In 2021, the festival named Oliver Arizona Filmmaker of the Year. Her other accolades include a Best Drama award at A Night of Misfit Films in 2019 and a couple of 48 Hours festival awards.
“Part of what I love about the (Filmmaker of the Year) award is knowing who it’s from and that they’re really supportive people who have basically seen my career grow over 10 years,” Oliver said. “It’s kind of their way of encouraging me to keep growing and keep going. Keep improving.
Make ‘Forever Home’
Oliver and his friend wrote “Forever Home” during the pandemic. After raising enough money, in part through a wefunder.com campaign, they entered pre-production: the phase in which the cast and crew embark and the directors and producers prepare everything that is necessary, from meeting times to filming dates and set design, for the film to succeed.
The major developments that made the production of “Forever Home” possible were the local relationships he established in the industry – his bosses at Amoroma Productions, Daniel and Kellie Mendoza. They believed in Oliver’s idea enough to become producers, and Daniel Mendoza acted as cinematographer, the role in film production who handles everything camera-related and achieving the director’s desired look. .
Daniel Mendoza brought all the movie camera equipment needed for Oliver’s film, which saved Oliver tens of thousands of dollars in rental costs.

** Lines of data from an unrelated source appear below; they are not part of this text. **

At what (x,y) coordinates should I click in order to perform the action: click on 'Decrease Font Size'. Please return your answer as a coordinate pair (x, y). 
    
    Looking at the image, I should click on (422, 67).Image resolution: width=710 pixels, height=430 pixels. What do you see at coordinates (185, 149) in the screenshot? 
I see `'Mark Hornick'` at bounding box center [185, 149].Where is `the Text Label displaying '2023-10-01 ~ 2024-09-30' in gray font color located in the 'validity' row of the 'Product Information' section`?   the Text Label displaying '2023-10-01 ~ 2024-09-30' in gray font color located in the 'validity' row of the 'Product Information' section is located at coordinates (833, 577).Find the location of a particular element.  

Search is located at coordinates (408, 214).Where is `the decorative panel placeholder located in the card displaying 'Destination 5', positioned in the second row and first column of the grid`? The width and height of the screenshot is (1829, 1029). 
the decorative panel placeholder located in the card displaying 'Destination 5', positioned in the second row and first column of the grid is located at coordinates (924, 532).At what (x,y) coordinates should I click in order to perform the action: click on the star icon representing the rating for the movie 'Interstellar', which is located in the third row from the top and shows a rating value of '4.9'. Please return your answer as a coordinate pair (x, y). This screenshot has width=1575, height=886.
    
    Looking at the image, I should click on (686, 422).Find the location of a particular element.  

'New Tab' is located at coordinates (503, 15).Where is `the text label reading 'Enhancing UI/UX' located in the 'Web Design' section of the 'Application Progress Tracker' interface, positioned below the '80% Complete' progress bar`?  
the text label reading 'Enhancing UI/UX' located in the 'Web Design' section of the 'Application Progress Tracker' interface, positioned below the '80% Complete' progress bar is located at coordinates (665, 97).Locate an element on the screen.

Oliver and his partner picked the roles and recruited enough crew to film the movie. Most of them agreed to help in exchange for a small or deferred payment.
They shot the film in pieces on different trips to Flagstaff, as everyone involved had full-time jobs needed to pay their bills.
Oliver and his team shot much of “Forever Home” in an Airbnb in Flagstaff, which took many early mornings to make the trip north. They were there for a holiday weekend, again for three days, then a final period of eight days. Other days were spent on minor scenes shot in and around Phoenix.
Now, with all the footage “in the box” – industry jargon meaning it was shot successfully – Oliver has begun the arduous process of putting his film back together. The script is over 80 pages and has around 100 scenes.
The future of any independent film is always precarious, as there is no distribution deal or a guaranteed way to recoup money on the investment. This is the case of Oliver’s film. He means well, of course, not just to return money to his investors but to pay the crew.
Build a place for the cinema
The recently renamed Sidney Poitier New American Film School at Arizona State University has been training students for more than two decades. Although many landed jobs in the industry, they often had to leave the state to do so.
The Poitiers school will open a state-of-the-art building in Mesa next year, complete with four sound stages, multiple editing bays, post-production facilities, and stage and costume shops.
The school’s associate principal, Jason Davids Scott, said he envisions the facility “not just as a place for our students, but also as a place where the community can come and learn about media making and film making”.
During the summers, school officials hope to use the building to train community members for various crew positions. This will create a stronger production workforce, which Arizona’s industry lacks, Scott said. With ASU’s advanced facilities, this is expected to attract professional filmmakers and TV shows to the state.